→ **GIVEN EXERCISE**
In the OpenNMT-py thread below, which class does the reply suggest modifying in the legacy version (< 2) so the data stays in memory?

→ **PAGE EXCERPT**
OpenNMT-py
OpenNMT-py copied to clipboard
Load and keep small dataset in memory when training
I'm experimenting with training a various number of training examples to see the effect on accuracy for me. Its a very easy task, so it makes sense to even use 69 examples.
When I use such small number of examples, the training script just loads the dataset many many times.
Is there a way to tell the script to keep the data in memory? My GPU utilization is very very small, and I believe its because its spending most time on loading data.
Indeed, using so few data is quite an edge use case here.
Since you're using the legacy
version (< 2), you may try modifying the DatasetLazyIter
class to retain your data in memory instead of loading it again and again.
If you're planning on switching to 2.0, you may want to have a look at the ParallelCorpus
class. (This one may be easier to modify if you're not comfortable with the codebase.)
If you're willing to make this configurable through a flag without breaking current functionality, we'd be willing to accept a PR as it may be useful for others.
Hi, I also have the same question, How did you finally solve this problem? Thanks!
@Zhw098 as stated above the easiest solution is to modify the ParallelCorpus
class to add some caching for instance. E.g. in the load
method only read the file once, and store it in some self.cache
for instance, and then reuse it.
Else, if you're not comfortable with python, you can always make a bigger version of your dataset by concatenating it N times so that it will load less frequently...

→ **DATA PROVIDED**
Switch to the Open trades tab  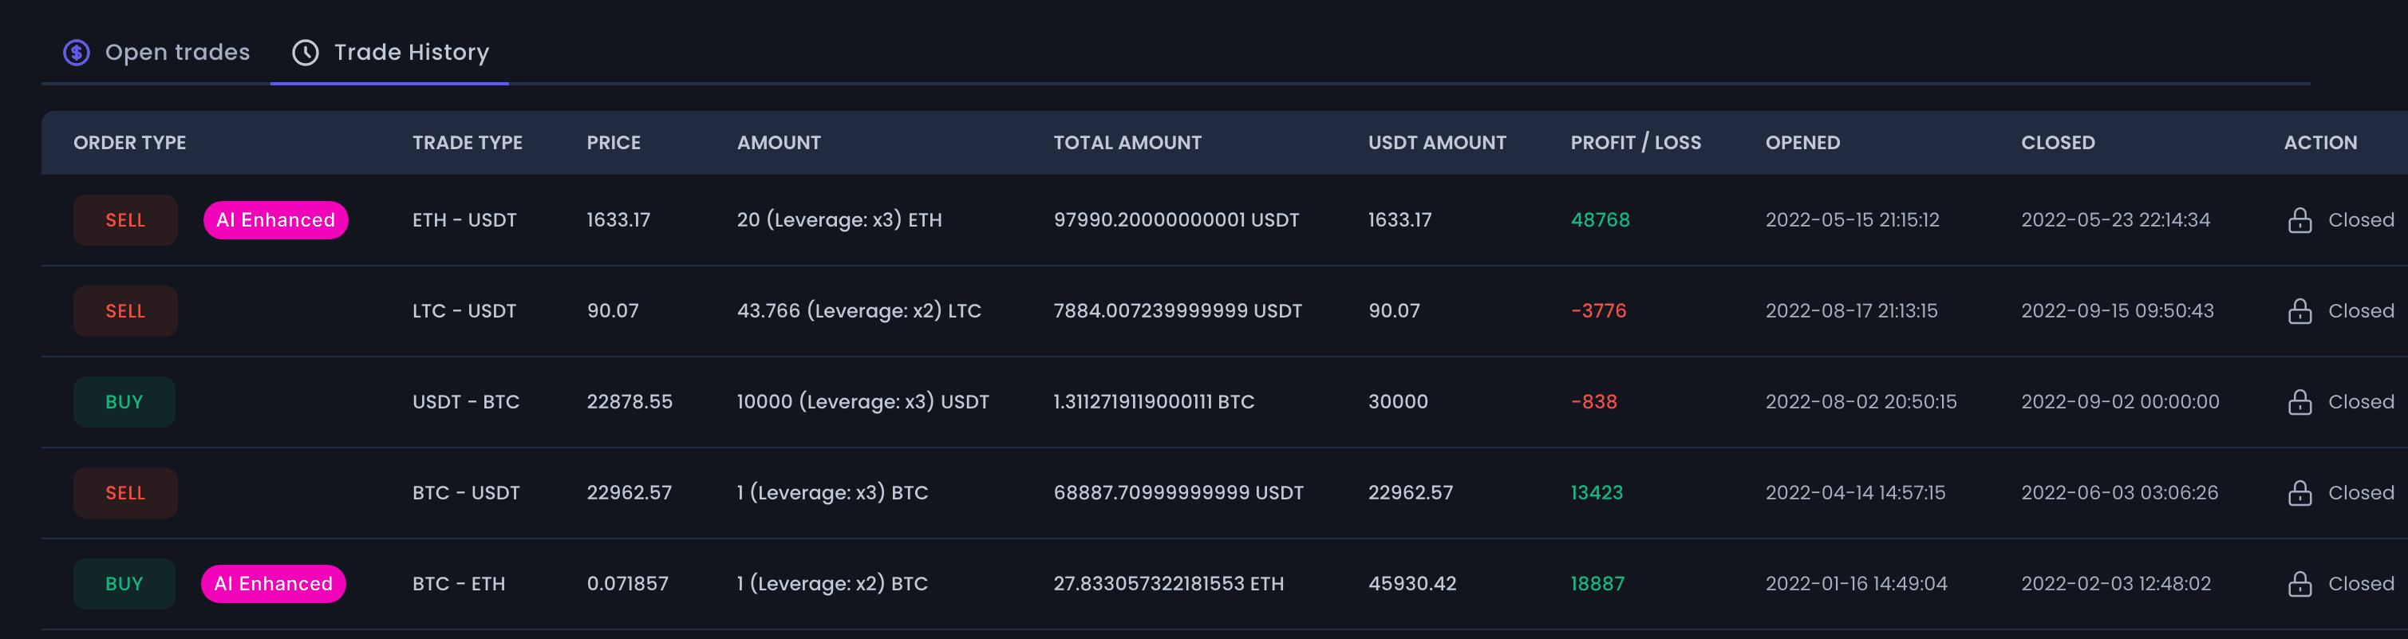click(x=156, y=52)
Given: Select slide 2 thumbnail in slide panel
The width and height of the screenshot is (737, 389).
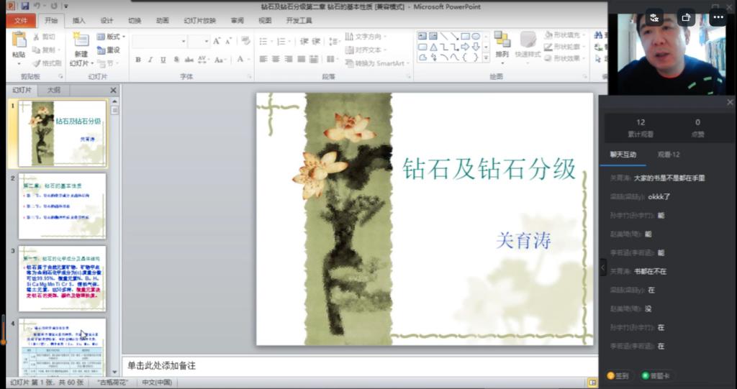Looking at the screenshot, I should [x=62, y=206].
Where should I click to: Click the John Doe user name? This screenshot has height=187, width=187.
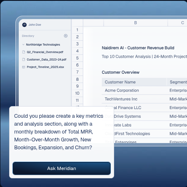click(35, 25)
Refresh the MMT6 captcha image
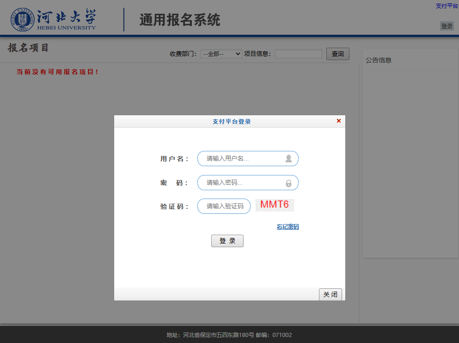The width and height of the screenshot is (459, 343). [275, 205]
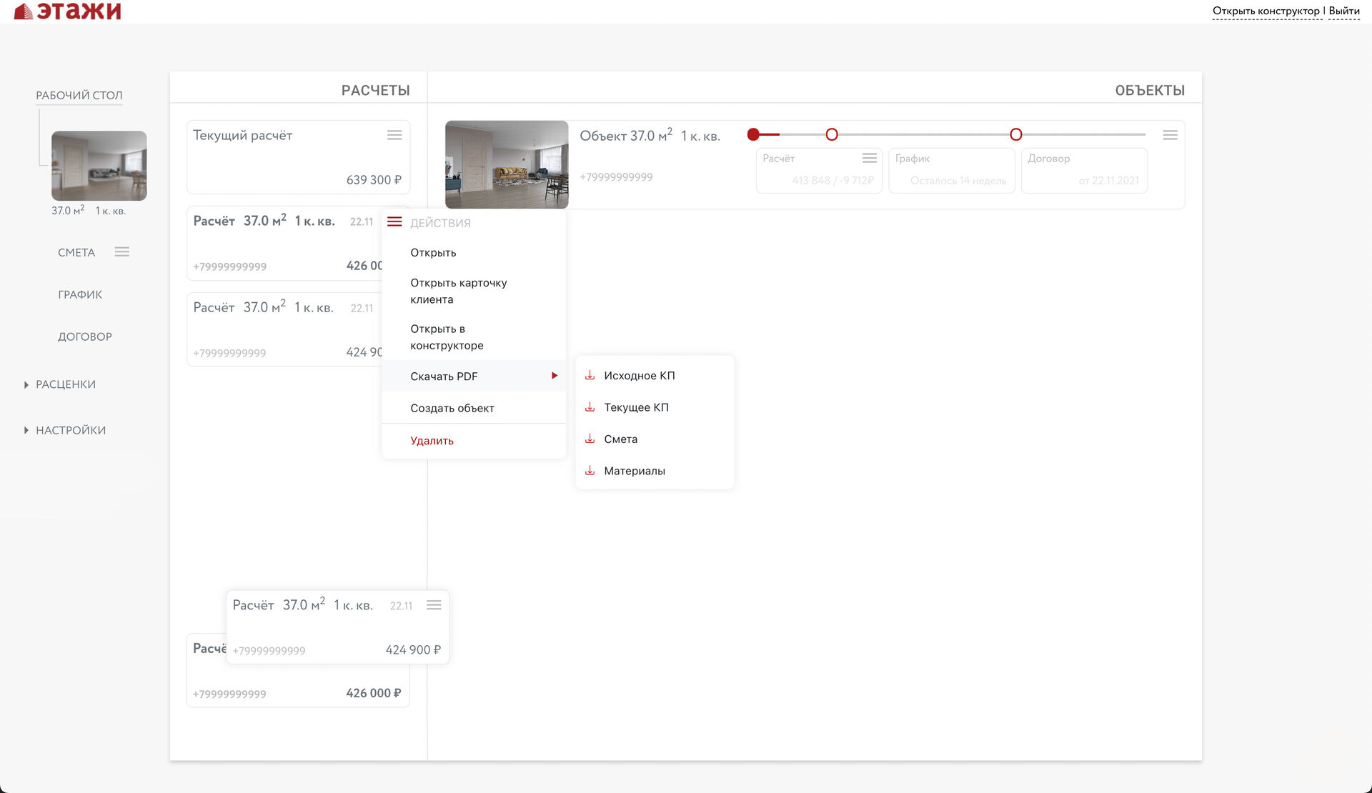Click hamburger icon in Расчёт stage box

coord(869,158)
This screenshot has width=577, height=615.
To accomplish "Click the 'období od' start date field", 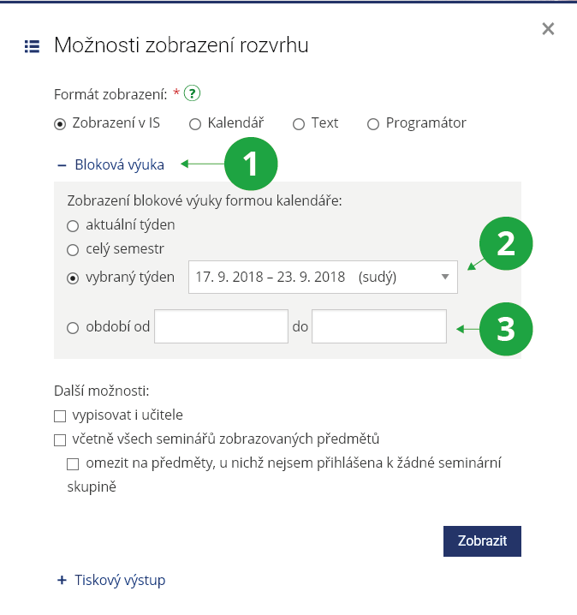I will point(221,327).
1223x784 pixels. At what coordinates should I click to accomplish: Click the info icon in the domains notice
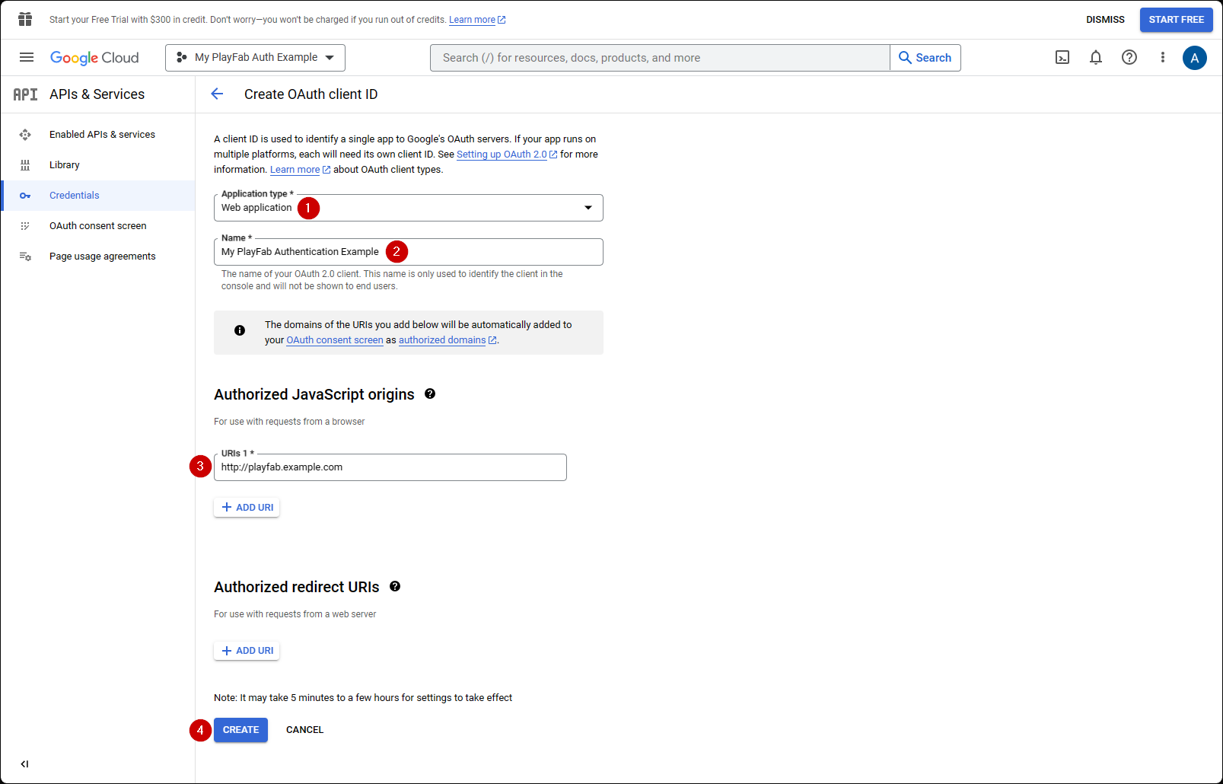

→ **WRITTEN ANSWER**
DatasetLazyIter